PASSAGE TO READ:
# April 2018 Enviro Exam Now 80 Questions!



## JesColorado (Oct 31, 2017)

Did anyone else see that the exam is being reduced from 100 questions to 80?

Just released by NCEES: https://ncees.org/wp-content/uploads/PE-Env-April-2018.pdf


----------



## Dleg (Oct 31, 2017)

Wow, and no more environmental health stuff like food safety, swimming pools, etc.


----------



## txjennah PE (Oct 31, 2017)

Aarghhh seriously? Hahaha.  Would have been nice to have it for this round.


----------



## Maryam (Nov 1, 2017)

JesColorado said:


> Did anyone else see that the exam is being reduced from 100 questions to 80?
> 
> Just released by NCEES: https://ncees.org/wp-content/uploads/PE-Env-April-2018.pdf


That is great!!!


----------



## JesColorado (Nov 2, 2017)

txjennah said:


> Aarghhh seriously? Hahaha.  Would have been nice to have it for this round.


Seriously! I just took the test last week and I think it would have gone a lot better if it was 20 questions less. Ugh.


----------



## DCEnvEngPE (Dec 4, 2017)

Do you think the 80 questions will be more difficult though?


----------



## JesColorado (Dec 4, 2017)

DCEnvEngPE said:


> Do you think the 80 questions will be more difficult though?


The newly released practice exam (by NCEES) for the 80 question exam seemed very similar in difficulty to the previous practice exam for the 100 question exam. But who knows what that means for the actual exam.


----------



## trackerjacker (Dec 4, 2017)

DCEnvEngPE said:


> Do you think the 80 questions will be more difficult though?


I don't know, but I'm glad I've already taken it.  Once April 2019 comes around, it sounds like they will only allow you to bring the reference handbook in with you!

INFORMATION PROVIDED:
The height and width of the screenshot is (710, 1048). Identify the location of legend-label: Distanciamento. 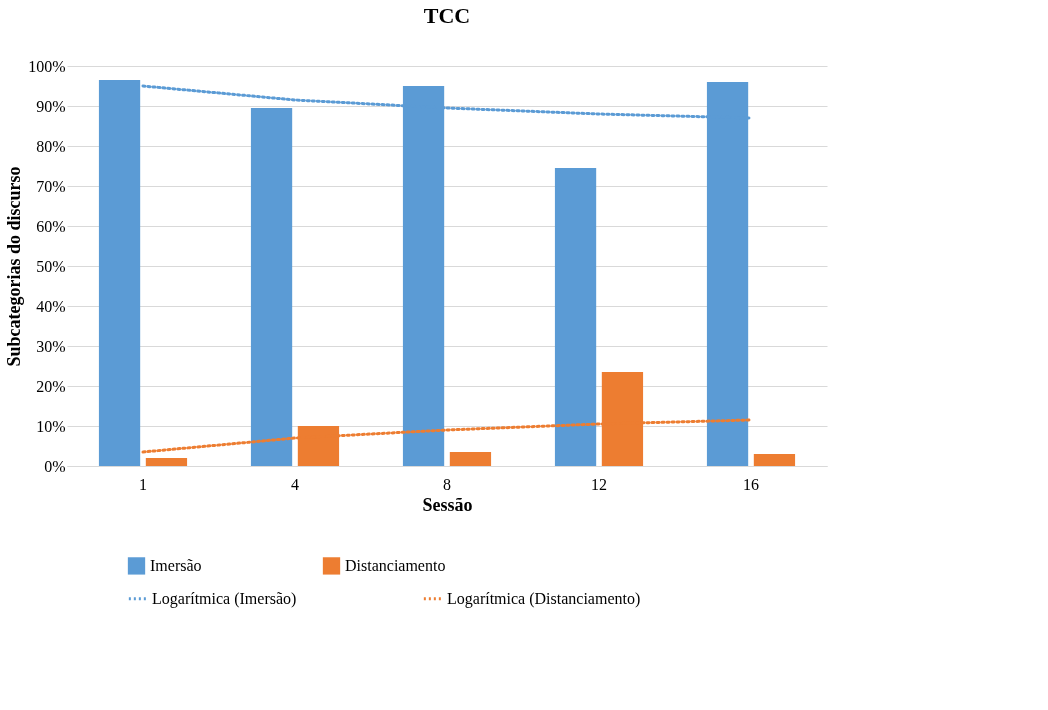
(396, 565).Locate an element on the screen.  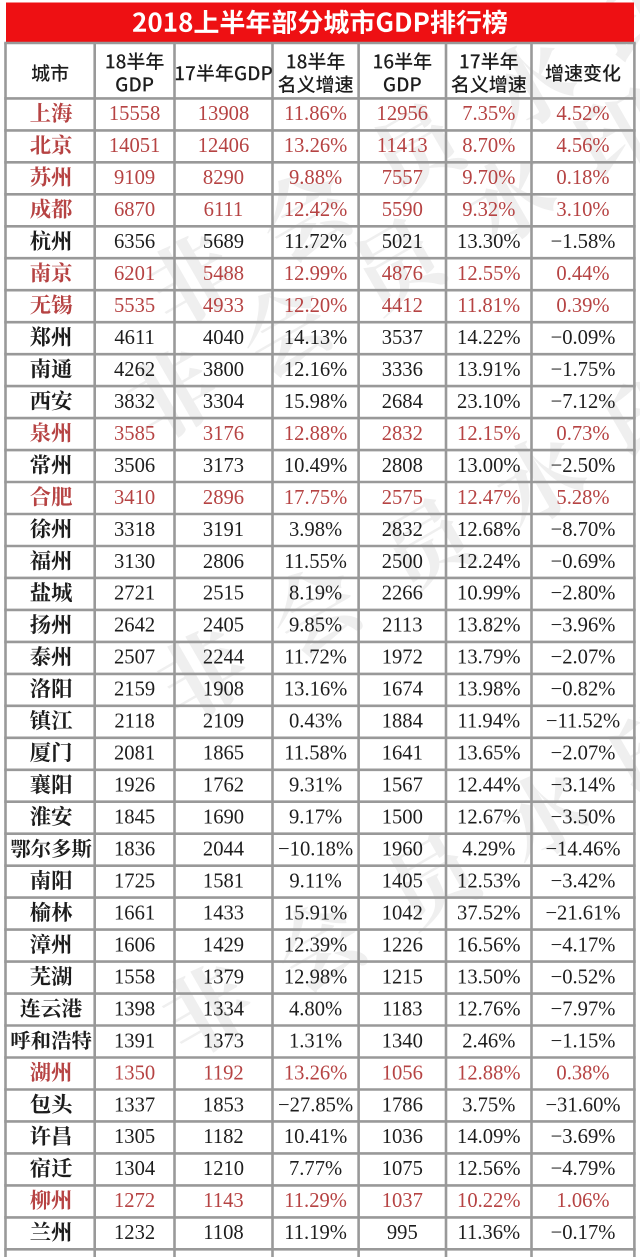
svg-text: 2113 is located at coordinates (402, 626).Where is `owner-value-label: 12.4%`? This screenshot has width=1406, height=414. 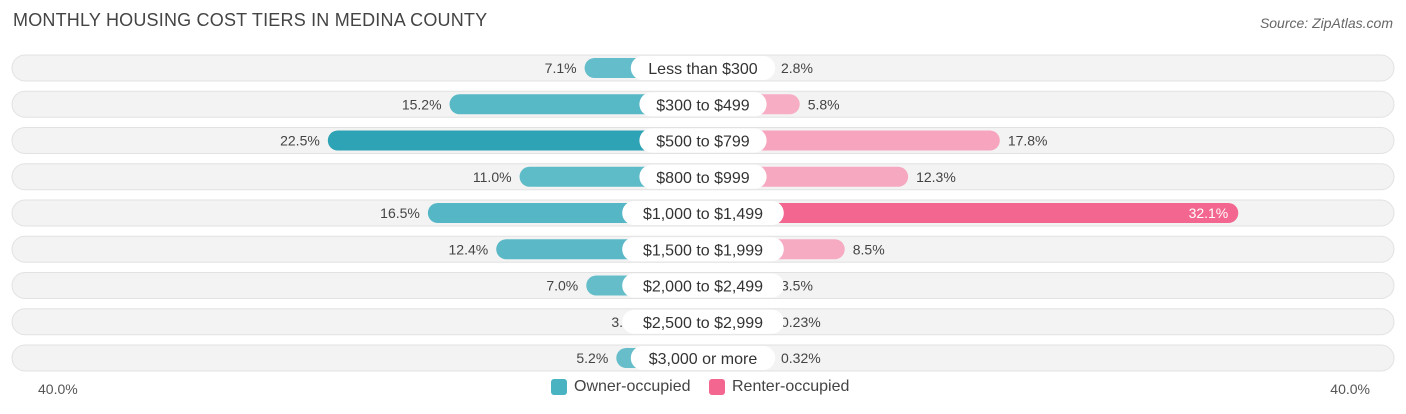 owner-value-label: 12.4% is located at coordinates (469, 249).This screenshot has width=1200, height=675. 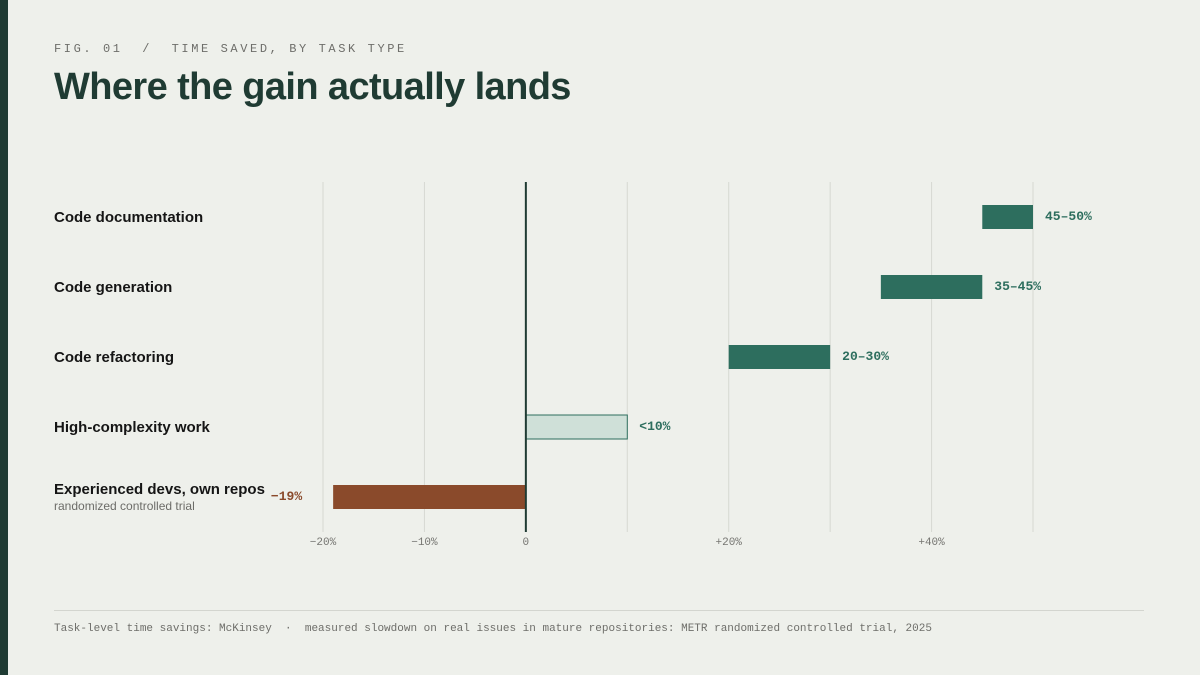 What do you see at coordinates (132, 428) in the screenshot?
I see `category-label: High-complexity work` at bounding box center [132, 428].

--

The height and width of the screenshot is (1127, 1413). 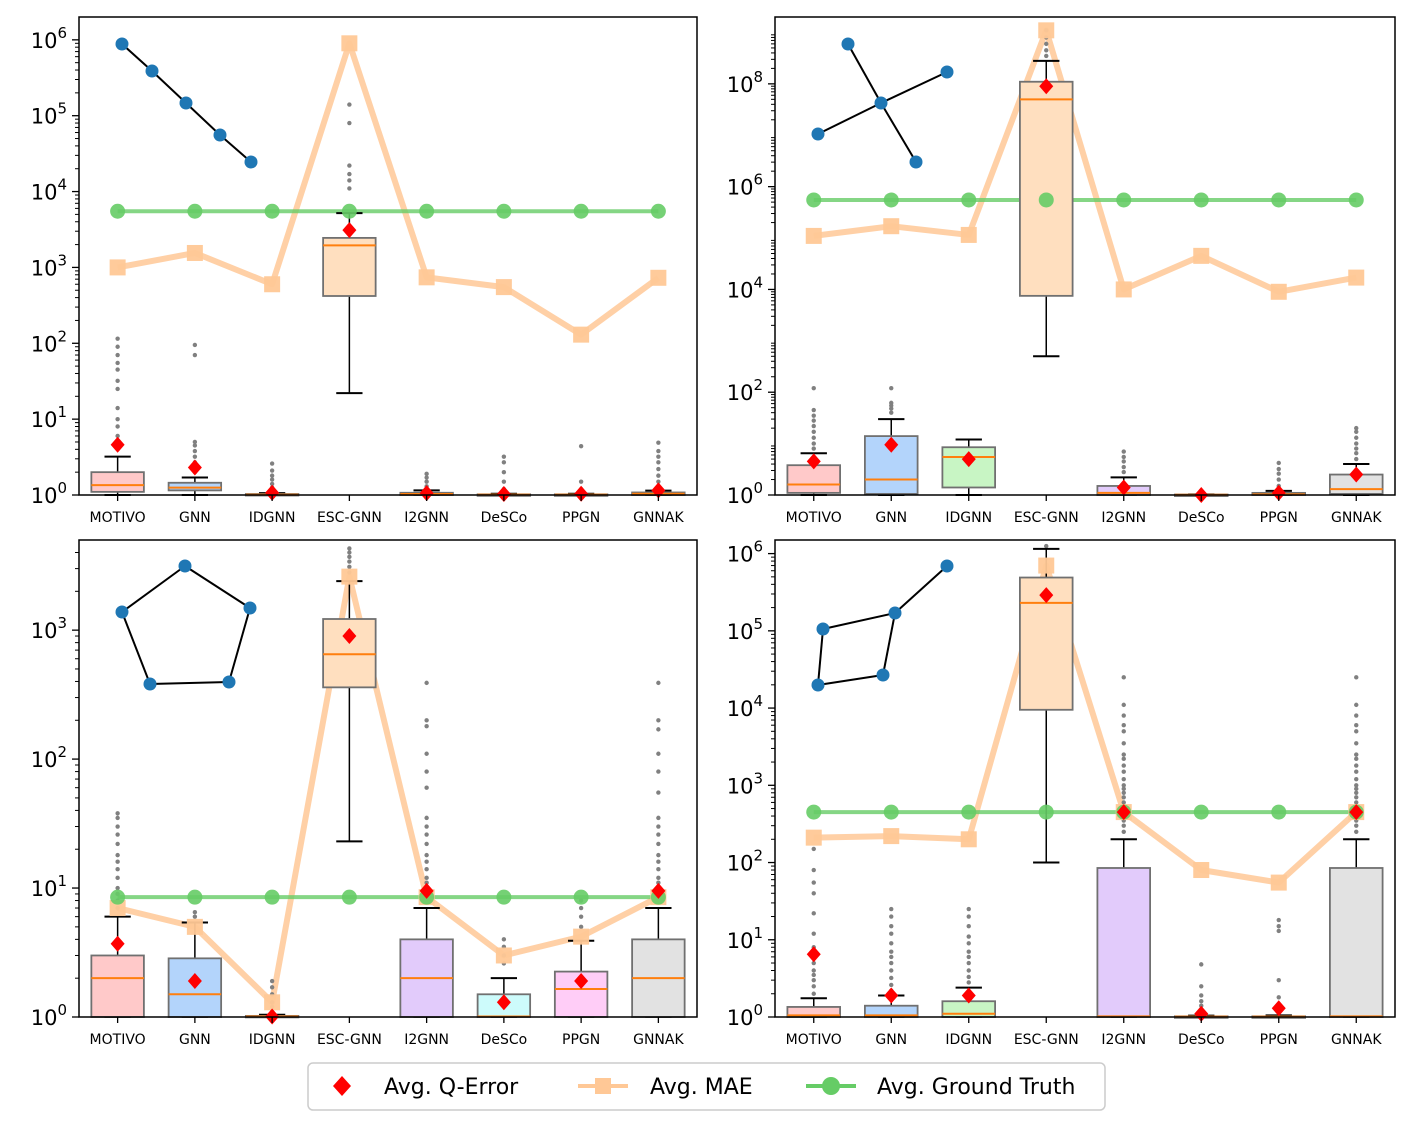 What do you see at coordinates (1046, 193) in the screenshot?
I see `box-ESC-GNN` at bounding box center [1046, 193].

REQUIRED ACTIONS:
- a) Please repeat the part of the exam forum thread from "## JesColorado (Nov" to "questions less. Ugh." word for word.
- b) Pick up the exam forum thread after its last post and keep writing it.
The records were drawn from a different source than the forum thread.

ANSWERS FOR EACH ITEM:
- a)
## JesColorado (Nov 2, 2017)

txjennah said:


> Aarghhh seriously? Hahaha.  Would have been nice to have it for this round.


Seriously! I just took the test last week and I think it would have gone a lot better if it was 20 questions less. Ugh.

- b)
_*Note—*The PE Environmental exam will transition from pencil-and-paper to computer-based testing (CBT) in *April 2019*. At that time, the __PE Environmental Reference Handbook__ will become the only resource material you may use during the CBT exam. Reviewing it before exam day will help you become familiar with reference information provided. You will not be allowed to bring a copy of the Handbook into the exam room. Instead, the CBT exam will include a PDF version of the Handbook for your use._


----------



## trackerjacker (Dec 4, 2017)

Er, correction: I guess you don't bring in a copy, but they provide one instead.  But man, I'm not sure I could have passed without all the ish I brought in!


----------



## DCEnvEngPE (Dec 4, 2017)

I also DON'T like the idea of having to use a PDF during the test.  I heard on the other computer based tests you're not allowed to use CTRL+F to find things.  Being able to flip through the physical pages was much more convenient.  (Granted I feel differently about other things I read.)

It kind of seems cruel that the handbook is the only reference you can use, but you have to purchase a copy from another party.  Or will they supply it with the registration like on the FE?

I also definitely benefited from the references I brought in other than the manual - including handwritten notes and printouts from websites.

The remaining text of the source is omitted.